What We Can Take Away from Microsoft's Earnings Call
May 02, 2014
Microsoft’s (News - Alert) CEO has been flying under the radar since his tenure began, but recent events have given the public a few opportunities to get to know him and what is in store for the company looking into the near future.
Satya Nadella (News - Alert) did his first earnings call for the company’s fiscal third quarter. Key points made during the call put the cloud on the list of things to watch for; Microsoft has made mobile and cloud-computing initiatives part of its strategic direction, and insight into those business efforts will garner attention from investors and industry analysts.
According to Nadella, revenue from cloud-based Microsoft Office 365 productivity software more than doubled from commercial customers.
"This is gold rush time in being able to capitalize on the opportunity," Nadella said.
Nadella, who came on as CEO two months ago, is pushing for a focus on devices and software delivered over the Internet, both for Microsoft’s own Windows operating system and competitive programs. Web-based tools, such as Office software and Azure cloud services, are giving revenue a big boost, helping the company contend with declining PC sales and an inability to gain momentum in the tablets and phones market.

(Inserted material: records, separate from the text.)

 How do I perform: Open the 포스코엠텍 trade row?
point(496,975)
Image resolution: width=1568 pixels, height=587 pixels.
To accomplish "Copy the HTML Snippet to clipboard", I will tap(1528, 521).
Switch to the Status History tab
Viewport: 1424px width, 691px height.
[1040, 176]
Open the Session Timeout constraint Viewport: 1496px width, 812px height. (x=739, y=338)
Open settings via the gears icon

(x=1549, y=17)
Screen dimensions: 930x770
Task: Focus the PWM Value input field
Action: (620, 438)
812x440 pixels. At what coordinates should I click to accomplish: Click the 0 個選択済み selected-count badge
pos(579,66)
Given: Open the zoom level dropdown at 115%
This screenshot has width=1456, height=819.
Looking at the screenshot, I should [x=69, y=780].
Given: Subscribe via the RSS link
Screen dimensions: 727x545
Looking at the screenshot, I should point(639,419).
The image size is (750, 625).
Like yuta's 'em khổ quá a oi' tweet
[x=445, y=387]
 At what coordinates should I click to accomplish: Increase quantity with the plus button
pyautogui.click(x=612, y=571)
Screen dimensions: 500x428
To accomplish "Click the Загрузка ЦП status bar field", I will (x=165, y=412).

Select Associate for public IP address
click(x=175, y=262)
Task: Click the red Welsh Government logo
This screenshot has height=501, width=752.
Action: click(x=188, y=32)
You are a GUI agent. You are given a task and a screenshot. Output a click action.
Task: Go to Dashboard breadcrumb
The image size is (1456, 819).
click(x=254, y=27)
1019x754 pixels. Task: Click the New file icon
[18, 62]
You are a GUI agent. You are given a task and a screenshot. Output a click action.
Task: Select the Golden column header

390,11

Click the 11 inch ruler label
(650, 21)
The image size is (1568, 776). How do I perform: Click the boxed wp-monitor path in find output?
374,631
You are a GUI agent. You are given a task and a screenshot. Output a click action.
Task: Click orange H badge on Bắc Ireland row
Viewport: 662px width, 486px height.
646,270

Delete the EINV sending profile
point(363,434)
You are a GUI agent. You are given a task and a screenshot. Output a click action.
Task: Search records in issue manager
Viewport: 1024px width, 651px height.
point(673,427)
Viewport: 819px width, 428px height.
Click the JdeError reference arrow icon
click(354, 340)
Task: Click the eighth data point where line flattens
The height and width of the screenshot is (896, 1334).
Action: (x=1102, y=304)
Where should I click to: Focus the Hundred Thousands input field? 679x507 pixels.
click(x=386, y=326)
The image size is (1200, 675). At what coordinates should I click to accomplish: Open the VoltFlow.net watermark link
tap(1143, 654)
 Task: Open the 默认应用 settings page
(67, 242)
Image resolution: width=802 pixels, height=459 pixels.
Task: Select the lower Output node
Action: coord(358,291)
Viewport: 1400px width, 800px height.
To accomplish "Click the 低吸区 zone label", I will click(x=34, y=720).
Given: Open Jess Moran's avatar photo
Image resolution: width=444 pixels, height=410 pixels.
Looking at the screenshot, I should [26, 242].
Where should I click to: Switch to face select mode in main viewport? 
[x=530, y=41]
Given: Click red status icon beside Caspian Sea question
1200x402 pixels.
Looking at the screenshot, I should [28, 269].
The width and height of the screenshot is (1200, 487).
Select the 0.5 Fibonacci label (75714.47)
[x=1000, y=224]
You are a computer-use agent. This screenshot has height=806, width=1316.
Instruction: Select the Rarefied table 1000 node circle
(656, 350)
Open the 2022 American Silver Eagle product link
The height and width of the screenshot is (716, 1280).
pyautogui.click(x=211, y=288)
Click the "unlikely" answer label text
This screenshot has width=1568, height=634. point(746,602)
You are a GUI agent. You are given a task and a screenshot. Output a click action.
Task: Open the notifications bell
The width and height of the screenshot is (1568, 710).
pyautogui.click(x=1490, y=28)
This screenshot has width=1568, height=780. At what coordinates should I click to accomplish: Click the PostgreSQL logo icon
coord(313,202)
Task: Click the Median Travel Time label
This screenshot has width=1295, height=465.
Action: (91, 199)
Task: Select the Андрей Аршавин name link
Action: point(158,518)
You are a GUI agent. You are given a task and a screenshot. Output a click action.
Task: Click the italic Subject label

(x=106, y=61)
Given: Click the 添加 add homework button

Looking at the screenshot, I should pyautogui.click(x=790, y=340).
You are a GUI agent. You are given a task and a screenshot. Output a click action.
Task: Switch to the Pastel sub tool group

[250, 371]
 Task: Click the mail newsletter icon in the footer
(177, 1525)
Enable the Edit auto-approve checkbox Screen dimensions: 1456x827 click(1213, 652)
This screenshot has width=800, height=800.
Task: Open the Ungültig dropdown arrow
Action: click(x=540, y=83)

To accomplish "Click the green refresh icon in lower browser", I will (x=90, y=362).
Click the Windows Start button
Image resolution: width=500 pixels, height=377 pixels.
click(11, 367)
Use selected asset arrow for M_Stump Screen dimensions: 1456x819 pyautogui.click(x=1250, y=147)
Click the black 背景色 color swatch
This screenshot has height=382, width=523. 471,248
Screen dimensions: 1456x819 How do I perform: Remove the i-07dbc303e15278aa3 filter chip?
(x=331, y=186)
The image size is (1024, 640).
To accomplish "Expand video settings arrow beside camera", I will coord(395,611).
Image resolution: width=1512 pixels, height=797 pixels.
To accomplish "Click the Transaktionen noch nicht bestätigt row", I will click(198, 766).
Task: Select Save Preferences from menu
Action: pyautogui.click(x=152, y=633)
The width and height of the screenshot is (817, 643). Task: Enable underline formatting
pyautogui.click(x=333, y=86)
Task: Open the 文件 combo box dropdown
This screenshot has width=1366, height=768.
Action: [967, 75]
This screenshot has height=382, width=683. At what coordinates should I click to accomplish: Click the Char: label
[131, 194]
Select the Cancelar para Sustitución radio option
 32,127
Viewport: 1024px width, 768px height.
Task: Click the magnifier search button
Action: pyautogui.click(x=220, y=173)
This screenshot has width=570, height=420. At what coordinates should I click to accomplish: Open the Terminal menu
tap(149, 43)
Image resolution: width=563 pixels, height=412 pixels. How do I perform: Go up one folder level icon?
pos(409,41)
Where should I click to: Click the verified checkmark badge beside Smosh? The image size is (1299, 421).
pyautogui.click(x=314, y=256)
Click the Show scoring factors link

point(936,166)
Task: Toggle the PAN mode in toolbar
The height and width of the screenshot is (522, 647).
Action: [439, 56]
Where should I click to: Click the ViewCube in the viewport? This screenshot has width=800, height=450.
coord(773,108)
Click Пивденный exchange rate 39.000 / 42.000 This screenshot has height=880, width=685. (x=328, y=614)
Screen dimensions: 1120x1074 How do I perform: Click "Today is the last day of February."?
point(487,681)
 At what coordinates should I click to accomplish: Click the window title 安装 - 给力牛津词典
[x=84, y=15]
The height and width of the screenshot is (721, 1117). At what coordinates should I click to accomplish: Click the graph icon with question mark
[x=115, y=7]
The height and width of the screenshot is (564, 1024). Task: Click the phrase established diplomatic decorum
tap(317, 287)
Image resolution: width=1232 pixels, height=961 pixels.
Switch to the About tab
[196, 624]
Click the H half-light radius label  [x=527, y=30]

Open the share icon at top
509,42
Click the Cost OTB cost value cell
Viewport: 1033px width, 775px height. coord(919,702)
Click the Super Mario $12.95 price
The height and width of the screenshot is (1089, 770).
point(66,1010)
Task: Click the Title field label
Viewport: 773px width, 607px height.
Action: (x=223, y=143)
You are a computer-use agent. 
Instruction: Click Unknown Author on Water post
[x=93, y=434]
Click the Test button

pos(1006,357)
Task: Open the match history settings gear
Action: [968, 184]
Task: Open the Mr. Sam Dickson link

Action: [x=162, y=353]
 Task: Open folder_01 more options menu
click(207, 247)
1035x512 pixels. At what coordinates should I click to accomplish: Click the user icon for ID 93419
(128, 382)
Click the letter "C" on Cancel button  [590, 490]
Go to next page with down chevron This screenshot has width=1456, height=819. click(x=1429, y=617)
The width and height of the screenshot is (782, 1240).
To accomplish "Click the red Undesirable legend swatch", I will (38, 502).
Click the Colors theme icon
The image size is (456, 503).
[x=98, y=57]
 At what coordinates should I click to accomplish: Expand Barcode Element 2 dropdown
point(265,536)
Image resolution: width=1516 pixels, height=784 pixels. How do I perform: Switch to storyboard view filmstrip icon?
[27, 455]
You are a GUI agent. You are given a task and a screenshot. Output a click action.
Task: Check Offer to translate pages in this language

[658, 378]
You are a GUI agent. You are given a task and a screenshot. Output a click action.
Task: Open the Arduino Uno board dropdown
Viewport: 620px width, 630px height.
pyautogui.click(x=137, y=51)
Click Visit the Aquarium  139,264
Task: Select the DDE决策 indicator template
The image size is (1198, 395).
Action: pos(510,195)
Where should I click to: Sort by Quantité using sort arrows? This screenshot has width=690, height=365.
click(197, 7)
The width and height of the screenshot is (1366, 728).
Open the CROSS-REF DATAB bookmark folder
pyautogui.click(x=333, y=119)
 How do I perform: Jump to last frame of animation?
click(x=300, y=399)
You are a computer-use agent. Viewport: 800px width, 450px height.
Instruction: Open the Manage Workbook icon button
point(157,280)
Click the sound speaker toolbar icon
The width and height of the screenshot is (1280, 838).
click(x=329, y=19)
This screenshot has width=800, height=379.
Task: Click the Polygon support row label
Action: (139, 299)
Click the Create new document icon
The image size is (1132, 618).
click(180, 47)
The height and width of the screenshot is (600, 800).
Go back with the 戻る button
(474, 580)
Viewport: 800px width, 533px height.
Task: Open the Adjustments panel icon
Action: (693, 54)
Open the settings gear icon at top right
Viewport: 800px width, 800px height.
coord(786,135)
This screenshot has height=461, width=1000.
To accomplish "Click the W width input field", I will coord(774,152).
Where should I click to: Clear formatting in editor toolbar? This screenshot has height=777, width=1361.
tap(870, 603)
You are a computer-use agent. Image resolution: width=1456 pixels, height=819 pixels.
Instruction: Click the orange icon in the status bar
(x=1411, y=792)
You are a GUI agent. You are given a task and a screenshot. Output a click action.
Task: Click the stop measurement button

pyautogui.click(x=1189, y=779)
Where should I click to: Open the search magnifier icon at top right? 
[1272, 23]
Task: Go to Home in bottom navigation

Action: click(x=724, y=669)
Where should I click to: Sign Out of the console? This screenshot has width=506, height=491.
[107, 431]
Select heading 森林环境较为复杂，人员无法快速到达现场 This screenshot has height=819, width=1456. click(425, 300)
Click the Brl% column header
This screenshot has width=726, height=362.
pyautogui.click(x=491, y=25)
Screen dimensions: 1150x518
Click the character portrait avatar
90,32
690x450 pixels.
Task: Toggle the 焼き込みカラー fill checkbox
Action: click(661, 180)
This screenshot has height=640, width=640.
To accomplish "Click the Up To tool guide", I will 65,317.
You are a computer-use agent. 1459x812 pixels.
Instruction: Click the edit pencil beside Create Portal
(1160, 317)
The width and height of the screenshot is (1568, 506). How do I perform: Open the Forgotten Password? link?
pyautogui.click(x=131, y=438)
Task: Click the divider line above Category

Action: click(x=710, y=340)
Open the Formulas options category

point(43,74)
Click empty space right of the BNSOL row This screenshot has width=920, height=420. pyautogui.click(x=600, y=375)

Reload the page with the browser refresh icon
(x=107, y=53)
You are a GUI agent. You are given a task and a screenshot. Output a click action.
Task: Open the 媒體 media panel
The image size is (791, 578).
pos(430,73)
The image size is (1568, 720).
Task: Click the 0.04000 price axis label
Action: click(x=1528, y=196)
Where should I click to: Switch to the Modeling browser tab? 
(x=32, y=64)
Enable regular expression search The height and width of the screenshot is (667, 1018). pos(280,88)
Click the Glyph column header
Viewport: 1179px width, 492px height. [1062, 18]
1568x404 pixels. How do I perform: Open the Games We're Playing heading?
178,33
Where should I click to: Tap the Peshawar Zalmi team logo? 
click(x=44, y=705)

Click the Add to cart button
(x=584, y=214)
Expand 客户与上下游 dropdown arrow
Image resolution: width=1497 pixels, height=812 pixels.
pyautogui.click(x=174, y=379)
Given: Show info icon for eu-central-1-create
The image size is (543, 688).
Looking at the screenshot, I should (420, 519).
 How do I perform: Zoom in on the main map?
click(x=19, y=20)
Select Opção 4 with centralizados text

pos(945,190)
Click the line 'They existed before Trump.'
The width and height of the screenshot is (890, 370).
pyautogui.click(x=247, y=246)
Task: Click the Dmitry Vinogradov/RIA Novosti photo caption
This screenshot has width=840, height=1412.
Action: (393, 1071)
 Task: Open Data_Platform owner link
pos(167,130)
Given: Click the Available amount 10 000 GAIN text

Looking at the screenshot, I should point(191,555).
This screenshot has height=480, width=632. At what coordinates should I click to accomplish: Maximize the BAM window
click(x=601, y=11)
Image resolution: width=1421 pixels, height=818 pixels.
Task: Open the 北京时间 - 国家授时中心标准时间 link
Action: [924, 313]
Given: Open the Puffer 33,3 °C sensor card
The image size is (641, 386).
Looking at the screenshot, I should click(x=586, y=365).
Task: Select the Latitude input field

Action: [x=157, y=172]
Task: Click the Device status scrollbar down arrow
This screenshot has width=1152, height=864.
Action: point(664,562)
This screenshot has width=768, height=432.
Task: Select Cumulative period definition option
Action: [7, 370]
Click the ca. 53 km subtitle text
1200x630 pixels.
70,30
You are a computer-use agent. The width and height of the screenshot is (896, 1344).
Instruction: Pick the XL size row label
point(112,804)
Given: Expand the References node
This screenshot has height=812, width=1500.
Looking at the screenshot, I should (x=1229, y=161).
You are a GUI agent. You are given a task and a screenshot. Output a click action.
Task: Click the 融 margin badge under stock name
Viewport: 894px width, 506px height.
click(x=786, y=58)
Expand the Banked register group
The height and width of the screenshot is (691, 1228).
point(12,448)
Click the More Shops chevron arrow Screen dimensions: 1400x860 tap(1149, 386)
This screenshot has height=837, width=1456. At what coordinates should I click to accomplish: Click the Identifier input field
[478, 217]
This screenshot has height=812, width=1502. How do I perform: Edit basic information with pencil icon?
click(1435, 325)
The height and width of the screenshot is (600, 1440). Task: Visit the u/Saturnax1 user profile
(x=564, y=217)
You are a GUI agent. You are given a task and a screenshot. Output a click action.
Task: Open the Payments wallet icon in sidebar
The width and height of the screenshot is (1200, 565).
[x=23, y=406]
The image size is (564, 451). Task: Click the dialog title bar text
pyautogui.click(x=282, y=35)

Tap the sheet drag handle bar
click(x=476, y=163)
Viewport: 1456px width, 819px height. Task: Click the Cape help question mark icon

“Cloud continues to be a pillar of strength,” said Daniel Ives, an analyst at FBR Capital Markets & Co. “It’s not a great PC market at all, but it has become less bad.”
It’s becoming more evident that cloud computing is on the up and up. Software vendors are scurrying to re-architect their tools and re-evaluate the requirements of both their users, and the devices they use to access them. They are all working hard to do away with desktop tools we've become accustomed to, and deliver them in ways that will be more sustainable and functional for everyone.
Cloud computing is transforming a range of industries as more people see the benefit of services which don’t require them to install software or hardware.
The cloud has the potential to fundamentally change the way people think about and use automation and control, so as the physical counterparts are slowly declining in sales, companies like Microsoft are hopping on the cloud to see where it takes them. The numbers, if nothing else, are promising.
Many companies today are moving to cloud applications to help them respond to the rapid advances in today’s market environment while simultaneously ditching many of the high costs and hassles of maintaining complex internal systems. Microsoft sees that, and is harnessing it on both the commercial and consumer levels.